### MATERIAL FOR THIS EXERCISE ###
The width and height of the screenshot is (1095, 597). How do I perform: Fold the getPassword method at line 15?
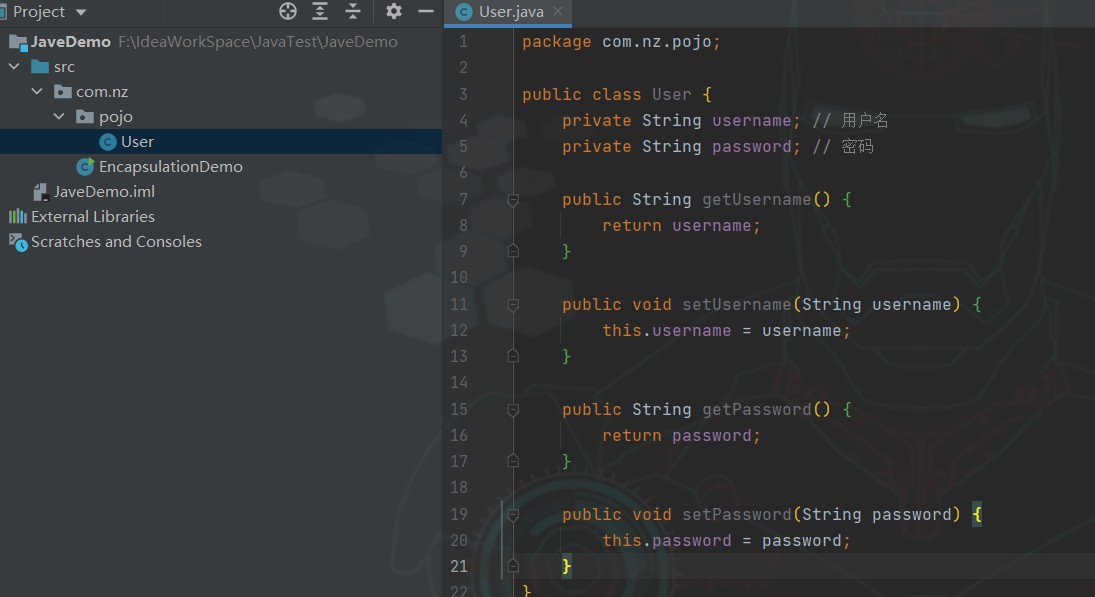[513, 410]
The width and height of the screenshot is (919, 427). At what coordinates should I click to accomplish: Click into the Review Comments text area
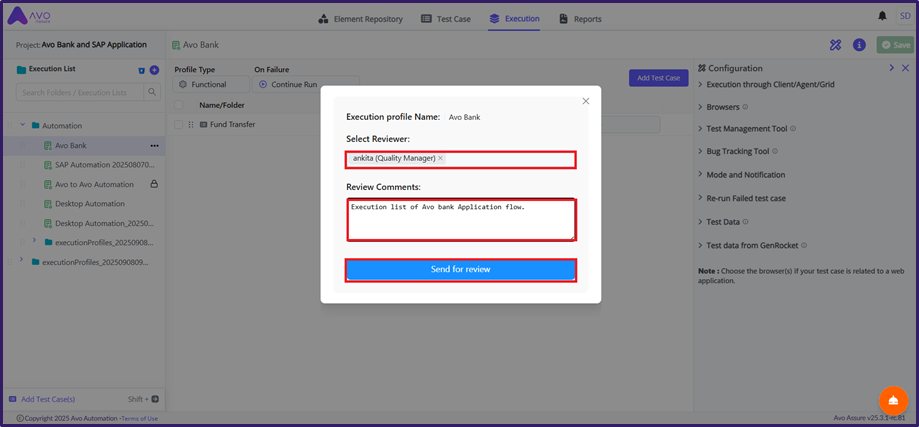(x=460, y=220)
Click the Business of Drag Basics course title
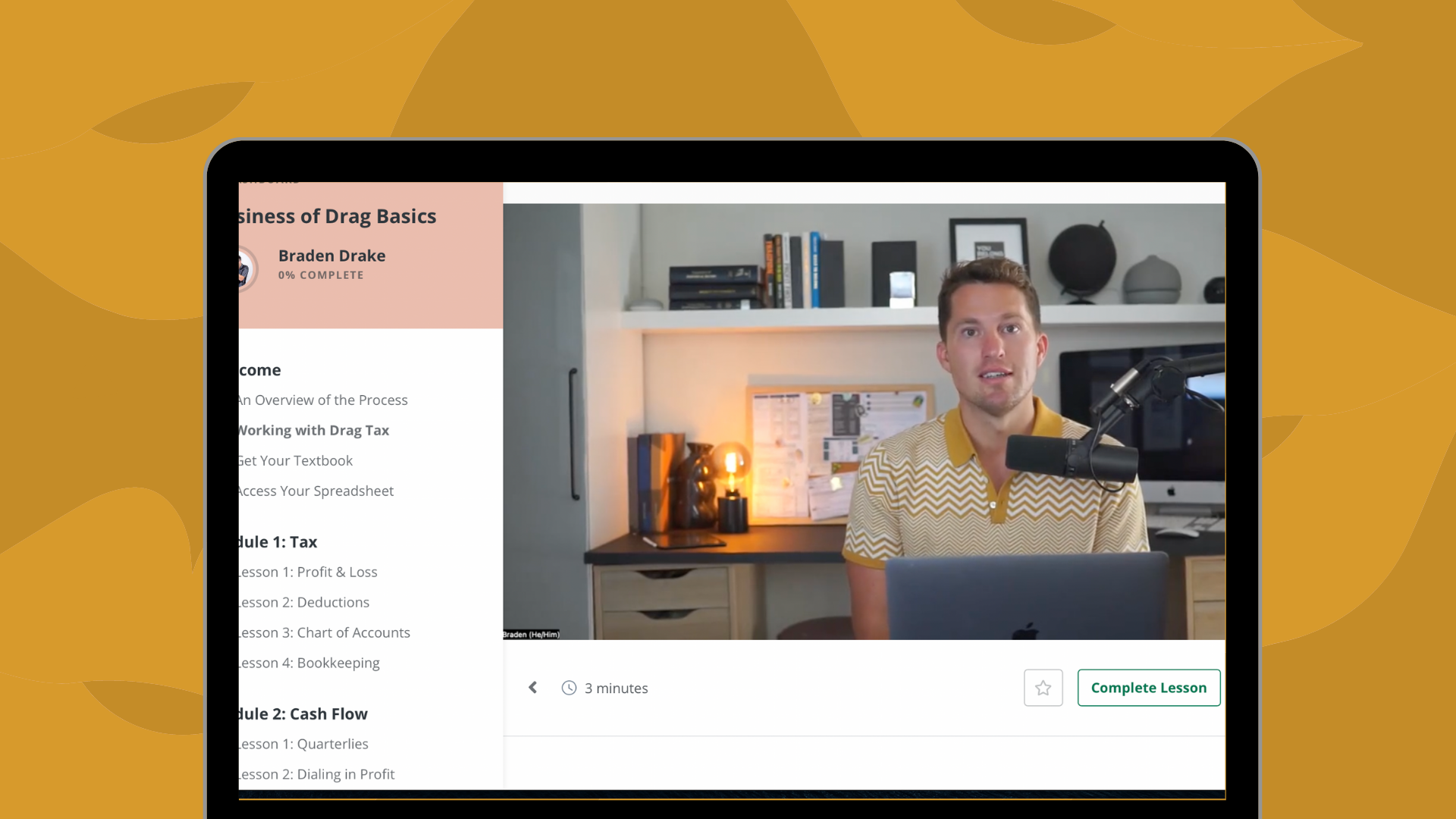1456x819 pixels. coord(338,216)
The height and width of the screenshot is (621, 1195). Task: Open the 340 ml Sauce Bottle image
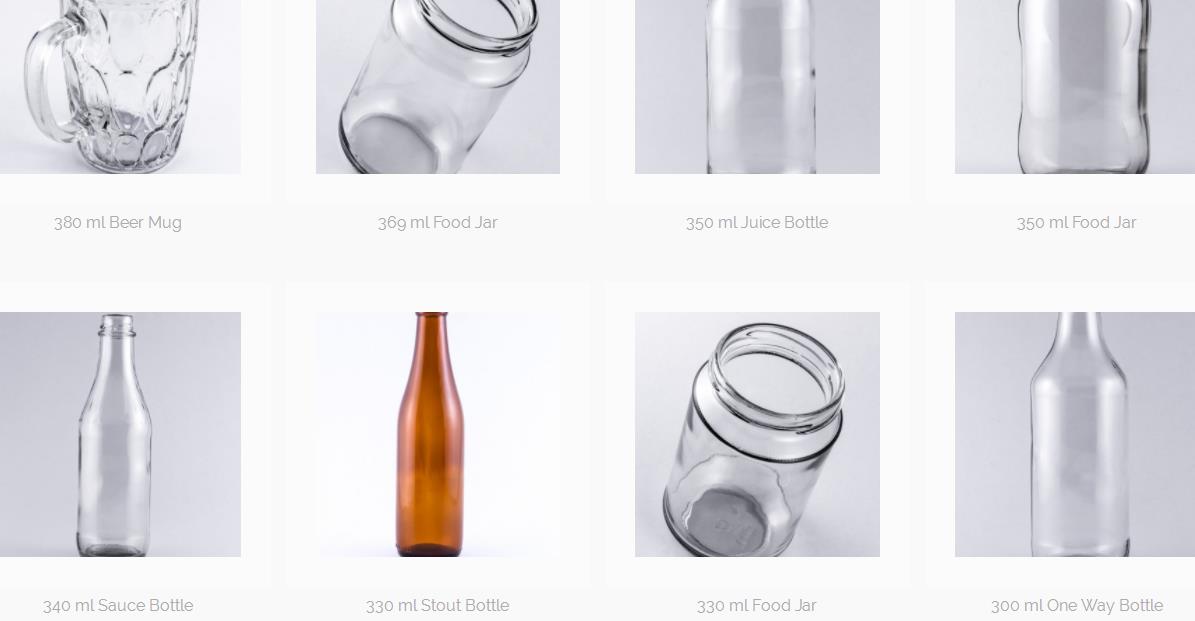[120, 434]
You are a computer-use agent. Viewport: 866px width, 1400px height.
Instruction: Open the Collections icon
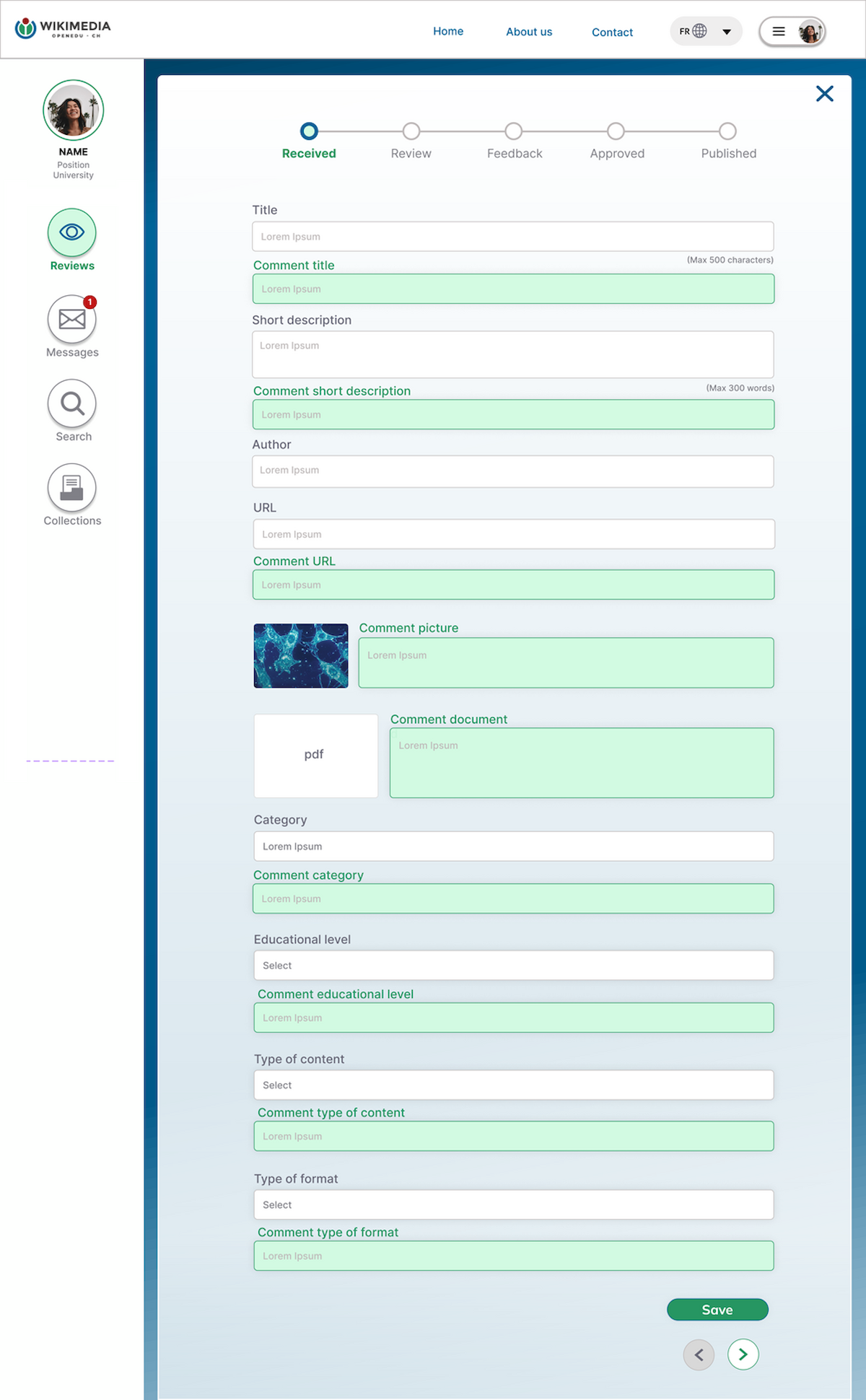(x=72, y=488)
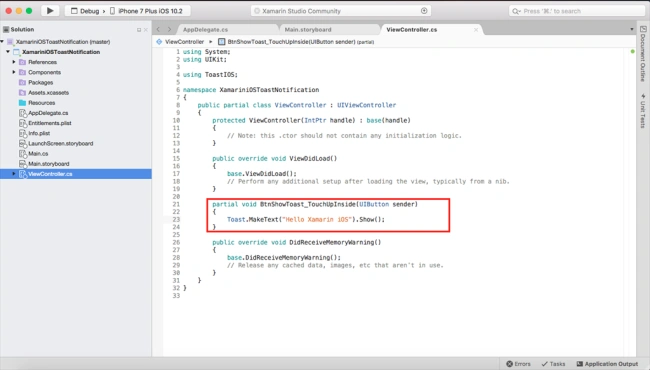
Task: Open the Debug configuration selector
Action: click(85, 11)
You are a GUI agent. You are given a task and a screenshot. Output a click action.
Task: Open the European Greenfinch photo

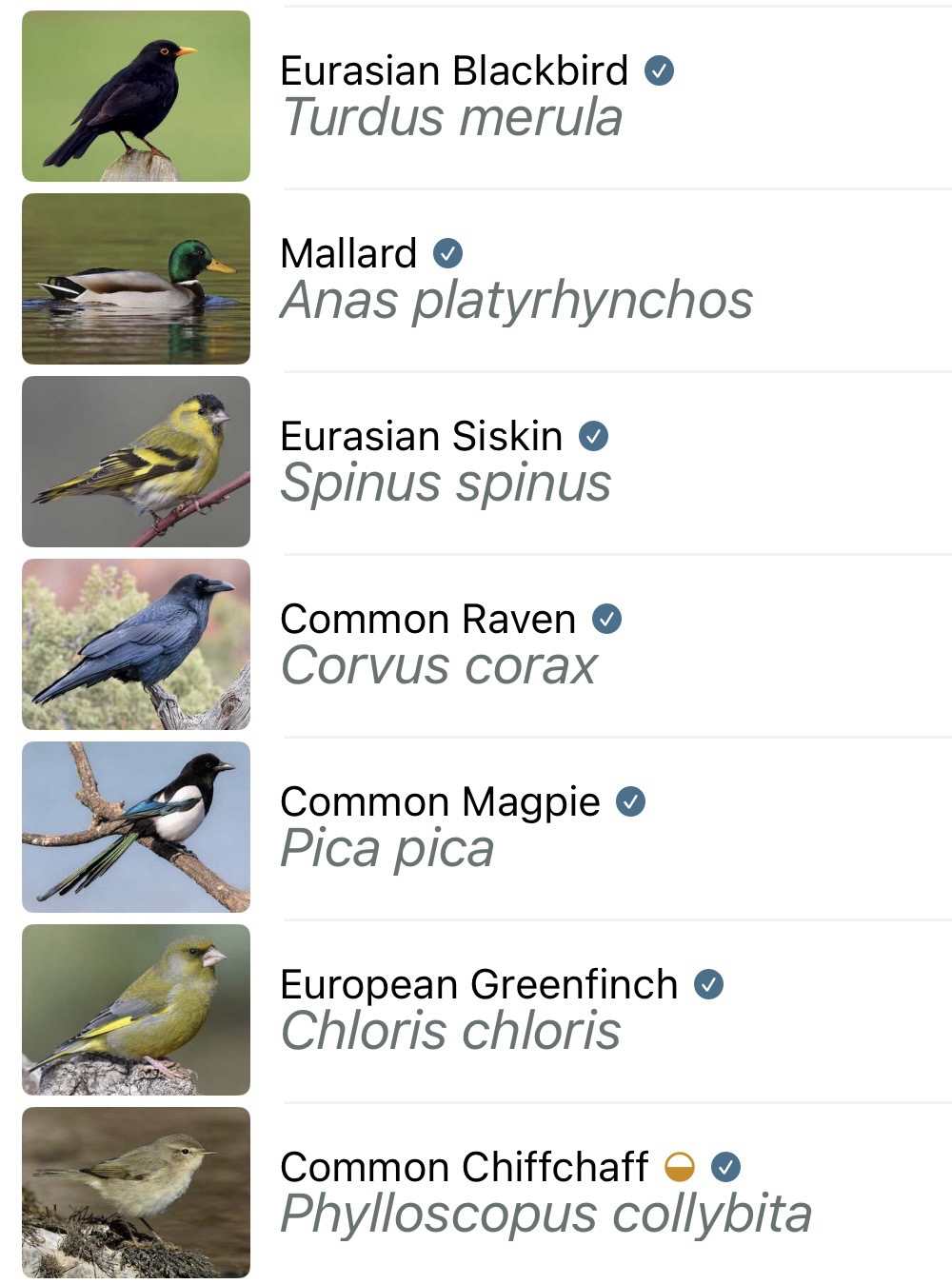click(x=136, y=1010)
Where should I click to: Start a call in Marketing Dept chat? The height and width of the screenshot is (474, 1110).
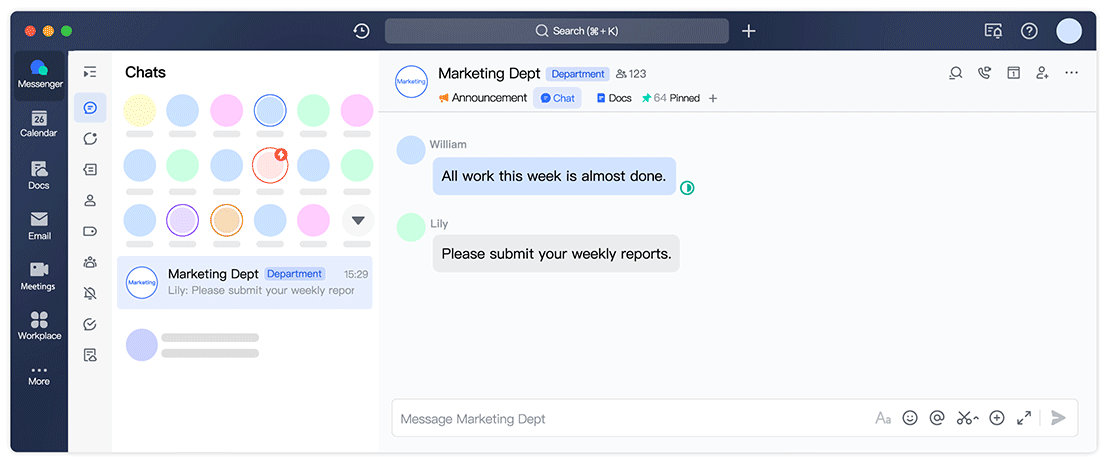(985, 73)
###
#### WRITTEN EXERCISE
Reproduce all of the data above verbatim, omitting the pictures.

#### RESPONSE BELOW
The width and height of the screenshot is (1095, 597). How do I perform: Fold the getPassword method at line 15?
[513, 410]
The width and height of the screenshot is (919, 427). At what coordinates should I click to accomplish: Click into the Review Comments text area
(x=460, y=220)
Click the Business of Drag Basics course title
1456x819 pixels. coord(338,216)
The height and width of the screenshot is (621, 1195). Task: Open the 340 ml Sauce Bottle image
[120, 434]
You are a computer-use agent. Viewport: 866px width, 1400px height.
Instruction: Open the Collections icon
(x=72, y=488)
Task: Open the Debug configuration selector
Action: click(85, 11)
You are a GUI agent. You are given a task and a screenshot. Output a click action.
Task: Open the European Greenfinch photo

click(x=136, y=1010)
Where should I click to: Start a call in Marketing Dept chat? The height and width of the screenshot is (474, 1110).
(985, 73)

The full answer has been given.